(Collected data)
-----

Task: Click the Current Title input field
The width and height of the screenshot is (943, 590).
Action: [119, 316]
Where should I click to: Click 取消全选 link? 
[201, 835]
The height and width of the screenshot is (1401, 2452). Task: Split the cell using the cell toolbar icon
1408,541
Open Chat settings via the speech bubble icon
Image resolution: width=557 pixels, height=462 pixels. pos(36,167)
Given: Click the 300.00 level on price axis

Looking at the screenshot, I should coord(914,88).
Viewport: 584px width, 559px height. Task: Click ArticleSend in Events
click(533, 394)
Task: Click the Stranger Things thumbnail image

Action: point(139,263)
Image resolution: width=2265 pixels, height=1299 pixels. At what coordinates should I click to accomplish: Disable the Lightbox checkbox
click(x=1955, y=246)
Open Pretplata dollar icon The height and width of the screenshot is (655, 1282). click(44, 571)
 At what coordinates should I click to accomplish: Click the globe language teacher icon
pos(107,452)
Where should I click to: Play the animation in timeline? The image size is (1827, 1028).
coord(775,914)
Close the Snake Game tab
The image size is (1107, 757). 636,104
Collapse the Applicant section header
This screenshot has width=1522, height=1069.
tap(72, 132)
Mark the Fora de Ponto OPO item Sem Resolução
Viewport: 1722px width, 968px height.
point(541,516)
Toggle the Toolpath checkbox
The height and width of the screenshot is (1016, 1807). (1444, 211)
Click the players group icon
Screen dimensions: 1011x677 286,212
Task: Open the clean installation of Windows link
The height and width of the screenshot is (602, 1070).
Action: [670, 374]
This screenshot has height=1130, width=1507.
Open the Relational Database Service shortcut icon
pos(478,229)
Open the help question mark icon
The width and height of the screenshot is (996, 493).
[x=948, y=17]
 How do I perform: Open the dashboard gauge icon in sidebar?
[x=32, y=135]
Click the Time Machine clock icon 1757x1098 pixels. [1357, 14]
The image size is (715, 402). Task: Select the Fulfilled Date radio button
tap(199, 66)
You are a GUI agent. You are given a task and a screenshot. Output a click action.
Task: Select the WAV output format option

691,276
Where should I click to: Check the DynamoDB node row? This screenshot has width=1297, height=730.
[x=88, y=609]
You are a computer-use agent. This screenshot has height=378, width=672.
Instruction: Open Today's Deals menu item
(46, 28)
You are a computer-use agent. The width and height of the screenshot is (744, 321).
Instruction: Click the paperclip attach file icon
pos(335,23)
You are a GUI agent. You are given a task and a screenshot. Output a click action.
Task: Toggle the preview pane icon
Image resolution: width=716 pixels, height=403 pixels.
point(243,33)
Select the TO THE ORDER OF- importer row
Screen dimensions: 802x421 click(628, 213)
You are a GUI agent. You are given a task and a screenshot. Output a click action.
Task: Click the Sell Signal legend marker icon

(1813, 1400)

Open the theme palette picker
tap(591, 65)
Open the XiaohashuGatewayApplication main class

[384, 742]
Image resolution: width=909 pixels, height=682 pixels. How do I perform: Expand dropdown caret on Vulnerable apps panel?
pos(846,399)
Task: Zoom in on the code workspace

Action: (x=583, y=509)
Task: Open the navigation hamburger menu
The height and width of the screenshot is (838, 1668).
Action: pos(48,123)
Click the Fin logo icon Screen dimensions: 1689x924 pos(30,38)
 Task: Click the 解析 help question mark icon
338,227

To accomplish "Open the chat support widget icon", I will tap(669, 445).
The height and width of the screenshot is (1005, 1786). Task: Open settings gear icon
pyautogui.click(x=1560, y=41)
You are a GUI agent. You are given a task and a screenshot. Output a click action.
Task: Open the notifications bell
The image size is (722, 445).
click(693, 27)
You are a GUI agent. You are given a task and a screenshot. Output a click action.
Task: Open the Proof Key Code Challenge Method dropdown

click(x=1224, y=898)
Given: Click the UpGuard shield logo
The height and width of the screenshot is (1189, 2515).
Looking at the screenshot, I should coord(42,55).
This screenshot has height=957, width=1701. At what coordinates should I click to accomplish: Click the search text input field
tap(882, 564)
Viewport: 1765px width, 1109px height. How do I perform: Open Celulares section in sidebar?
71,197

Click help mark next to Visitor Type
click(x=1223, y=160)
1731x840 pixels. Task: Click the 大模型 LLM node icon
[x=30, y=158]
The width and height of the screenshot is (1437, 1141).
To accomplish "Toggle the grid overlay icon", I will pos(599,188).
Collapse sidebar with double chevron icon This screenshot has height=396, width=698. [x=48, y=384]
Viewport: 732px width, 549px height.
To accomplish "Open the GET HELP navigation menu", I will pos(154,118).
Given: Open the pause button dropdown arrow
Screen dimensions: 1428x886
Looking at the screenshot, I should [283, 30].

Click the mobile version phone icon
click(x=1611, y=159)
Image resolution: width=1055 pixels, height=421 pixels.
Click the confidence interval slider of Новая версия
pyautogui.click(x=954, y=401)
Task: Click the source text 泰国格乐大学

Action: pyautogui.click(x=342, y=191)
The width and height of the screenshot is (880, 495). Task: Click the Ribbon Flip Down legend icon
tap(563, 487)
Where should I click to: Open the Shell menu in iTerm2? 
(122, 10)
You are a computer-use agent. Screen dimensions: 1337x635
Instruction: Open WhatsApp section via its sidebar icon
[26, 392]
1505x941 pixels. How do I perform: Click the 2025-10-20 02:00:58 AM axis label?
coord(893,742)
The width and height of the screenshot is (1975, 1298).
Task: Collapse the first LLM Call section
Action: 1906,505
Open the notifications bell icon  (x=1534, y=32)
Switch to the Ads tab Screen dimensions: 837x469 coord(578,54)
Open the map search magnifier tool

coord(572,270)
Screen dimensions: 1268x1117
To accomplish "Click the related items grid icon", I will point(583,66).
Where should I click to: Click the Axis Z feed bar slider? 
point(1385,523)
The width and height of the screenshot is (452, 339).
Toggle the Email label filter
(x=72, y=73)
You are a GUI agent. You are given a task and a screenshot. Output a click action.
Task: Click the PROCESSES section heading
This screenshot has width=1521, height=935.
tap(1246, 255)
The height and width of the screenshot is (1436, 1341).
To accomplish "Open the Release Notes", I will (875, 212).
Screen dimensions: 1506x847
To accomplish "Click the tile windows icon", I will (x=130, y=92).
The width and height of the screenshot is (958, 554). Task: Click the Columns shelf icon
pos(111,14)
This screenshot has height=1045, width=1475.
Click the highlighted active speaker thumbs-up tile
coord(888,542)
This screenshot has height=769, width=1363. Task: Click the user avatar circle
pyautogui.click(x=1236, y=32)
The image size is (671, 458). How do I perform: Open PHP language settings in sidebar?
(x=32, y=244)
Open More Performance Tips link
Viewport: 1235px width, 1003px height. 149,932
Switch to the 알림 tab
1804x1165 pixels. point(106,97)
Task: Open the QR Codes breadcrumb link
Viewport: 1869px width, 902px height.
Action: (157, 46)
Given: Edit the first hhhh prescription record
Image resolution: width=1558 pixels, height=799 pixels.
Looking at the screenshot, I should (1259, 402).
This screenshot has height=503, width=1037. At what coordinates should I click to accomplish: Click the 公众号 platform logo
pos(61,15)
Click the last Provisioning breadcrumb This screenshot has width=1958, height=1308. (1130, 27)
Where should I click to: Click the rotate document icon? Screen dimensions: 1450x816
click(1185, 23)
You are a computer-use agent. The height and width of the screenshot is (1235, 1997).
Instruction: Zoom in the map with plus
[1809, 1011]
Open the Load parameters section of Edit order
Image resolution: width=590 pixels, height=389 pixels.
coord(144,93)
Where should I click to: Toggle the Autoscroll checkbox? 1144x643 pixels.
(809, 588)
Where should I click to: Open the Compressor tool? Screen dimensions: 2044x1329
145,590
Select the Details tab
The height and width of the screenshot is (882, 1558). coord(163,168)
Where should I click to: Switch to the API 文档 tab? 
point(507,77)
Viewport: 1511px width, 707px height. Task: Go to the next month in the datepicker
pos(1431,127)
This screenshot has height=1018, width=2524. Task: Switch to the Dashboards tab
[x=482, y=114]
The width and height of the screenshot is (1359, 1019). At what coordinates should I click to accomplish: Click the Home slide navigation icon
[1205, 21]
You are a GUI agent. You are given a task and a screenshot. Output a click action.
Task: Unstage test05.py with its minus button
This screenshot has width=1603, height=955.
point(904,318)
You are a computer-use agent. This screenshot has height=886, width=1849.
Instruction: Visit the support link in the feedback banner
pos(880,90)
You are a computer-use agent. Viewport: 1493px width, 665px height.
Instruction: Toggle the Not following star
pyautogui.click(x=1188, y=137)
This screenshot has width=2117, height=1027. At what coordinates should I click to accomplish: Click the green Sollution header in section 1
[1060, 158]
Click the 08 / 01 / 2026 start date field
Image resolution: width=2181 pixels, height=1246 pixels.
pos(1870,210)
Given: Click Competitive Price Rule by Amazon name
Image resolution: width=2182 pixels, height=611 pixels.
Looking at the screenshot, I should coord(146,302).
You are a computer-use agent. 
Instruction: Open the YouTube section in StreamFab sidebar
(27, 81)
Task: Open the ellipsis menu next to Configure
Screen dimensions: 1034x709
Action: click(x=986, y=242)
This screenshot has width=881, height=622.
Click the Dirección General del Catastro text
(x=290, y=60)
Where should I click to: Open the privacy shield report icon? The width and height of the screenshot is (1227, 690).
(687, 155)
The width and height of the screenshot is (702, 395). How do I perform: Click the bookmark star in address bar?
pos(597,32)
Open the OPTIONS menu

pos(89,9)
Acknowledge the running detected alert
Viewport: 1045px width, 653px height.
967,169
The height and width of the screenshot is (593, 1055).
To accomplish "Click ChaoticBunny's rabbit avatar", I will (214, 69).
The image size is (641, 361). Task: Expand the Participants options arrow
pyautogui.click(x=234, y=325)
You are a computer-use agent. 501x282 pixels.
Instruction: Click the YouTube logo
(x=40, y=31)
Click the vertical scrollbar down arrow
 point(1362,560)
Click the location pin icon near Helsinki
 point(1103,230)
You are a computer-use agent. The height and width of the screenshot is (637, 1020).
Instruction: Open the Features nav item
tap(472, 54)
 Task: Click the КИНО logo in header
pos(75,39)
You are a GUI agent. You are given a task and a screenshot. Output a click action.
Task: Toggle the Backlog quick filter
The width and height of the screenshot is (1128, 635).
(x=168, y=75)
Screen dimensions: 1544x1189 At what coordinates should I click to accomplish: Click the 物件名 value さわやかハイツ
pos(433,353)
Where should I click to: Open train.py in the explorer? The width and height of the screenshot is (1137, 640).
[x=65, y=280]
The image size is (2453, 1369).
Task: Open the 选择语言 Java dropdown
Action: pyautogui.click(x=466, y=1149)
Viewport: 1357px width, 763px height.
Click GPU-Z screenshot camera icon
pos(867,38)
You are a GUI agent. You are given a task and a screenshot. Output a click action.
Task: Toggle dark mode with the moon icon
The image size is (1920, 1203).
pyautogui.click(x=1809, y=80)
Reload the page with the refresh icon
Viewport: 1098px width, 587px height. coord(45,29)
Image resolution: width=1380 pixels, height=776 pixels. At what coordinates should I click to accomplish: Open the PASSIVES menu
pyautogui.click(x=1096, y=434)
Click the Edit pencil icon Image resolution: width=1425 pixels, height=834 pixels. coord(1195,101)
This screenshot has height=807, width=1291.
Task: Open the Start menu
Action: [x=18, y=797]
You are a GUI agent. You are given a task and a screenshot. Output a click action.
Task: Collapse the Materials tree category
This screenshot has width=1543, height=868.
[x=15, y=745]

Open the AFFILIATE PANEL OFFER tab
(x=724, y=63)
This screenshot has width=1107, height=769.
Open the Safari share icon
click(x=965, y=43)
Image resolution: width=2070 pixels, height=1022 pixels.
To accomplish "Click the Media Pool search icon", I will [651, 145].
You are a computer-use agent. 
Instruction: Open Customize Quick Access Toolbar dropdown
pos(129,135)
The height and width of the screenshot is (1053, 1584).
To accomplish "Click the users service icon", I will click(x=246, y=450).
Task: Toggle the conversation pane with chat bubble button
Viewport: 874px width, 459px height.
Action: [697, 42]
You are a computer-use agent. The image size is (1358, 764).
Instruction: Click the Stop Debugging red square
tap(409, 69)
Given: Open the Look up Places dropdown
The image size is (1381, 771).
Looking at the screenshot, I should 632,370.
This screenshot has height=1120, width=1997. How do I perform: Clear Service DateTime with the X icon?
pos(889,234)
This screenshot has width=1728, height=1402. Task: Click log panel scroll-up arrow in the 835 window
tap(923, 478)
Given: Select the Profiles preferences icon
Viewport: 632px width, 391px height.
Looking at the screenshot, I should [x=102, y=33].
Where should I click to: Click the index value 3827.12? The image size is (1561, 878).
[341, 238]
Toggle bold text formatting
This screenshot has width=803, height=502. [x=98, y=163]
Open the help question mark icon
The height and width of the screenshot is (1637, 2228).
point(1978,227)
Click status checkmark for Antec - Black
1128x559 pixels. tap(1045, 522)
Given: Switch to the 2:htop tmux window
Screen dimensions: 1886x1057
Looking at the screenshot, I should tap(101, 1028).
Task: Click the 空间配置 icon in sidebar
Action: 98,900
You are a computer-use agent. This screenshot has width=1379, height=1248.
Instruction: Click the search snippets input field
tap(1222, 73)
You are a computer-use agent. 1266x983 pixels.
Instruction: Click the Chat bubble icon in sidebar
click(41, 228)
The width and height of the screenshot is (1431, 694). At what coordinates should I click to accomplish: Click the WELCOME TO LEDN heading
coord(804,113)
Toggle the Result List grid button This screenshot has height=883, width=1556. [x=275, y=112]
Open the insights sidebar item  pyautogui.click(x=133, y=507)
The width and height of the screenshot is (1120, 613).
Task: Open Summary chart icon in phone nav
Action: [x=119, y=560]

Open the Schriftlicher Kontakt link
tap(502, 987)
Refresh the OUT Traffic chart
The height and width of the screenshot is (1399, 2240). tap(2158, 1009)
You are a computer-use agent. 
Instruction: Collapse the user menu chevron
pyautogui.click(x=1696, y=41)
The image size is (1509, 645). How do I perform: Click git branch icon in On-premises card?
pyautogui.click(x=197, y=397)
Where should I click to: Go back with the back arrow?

-----

= WHAT IS REQUIRED =
Retype the entries above exactly, but only from the line containing "Collapse sidebar with" through the line containing "Image resolution: width=1055", both included.

= EXERCISE OUTPUT =
Collapse sidebar with double chevron icon This screenshot has height=396, width=698. [x=48, y=384]
Viewport: 732px width, 549px height.
To accomplish "Open the GET HELP navigation menu", I will pos(154,118).
Given: Open the pause button dropdown arrow
Screen dimensions: 1428x886
Looking at the screenshot, I should [283, 30].

Click the mobile version phone icon
click(x=1611, y=159)
Image resolution: width=1055 pixels, height=421 pixels.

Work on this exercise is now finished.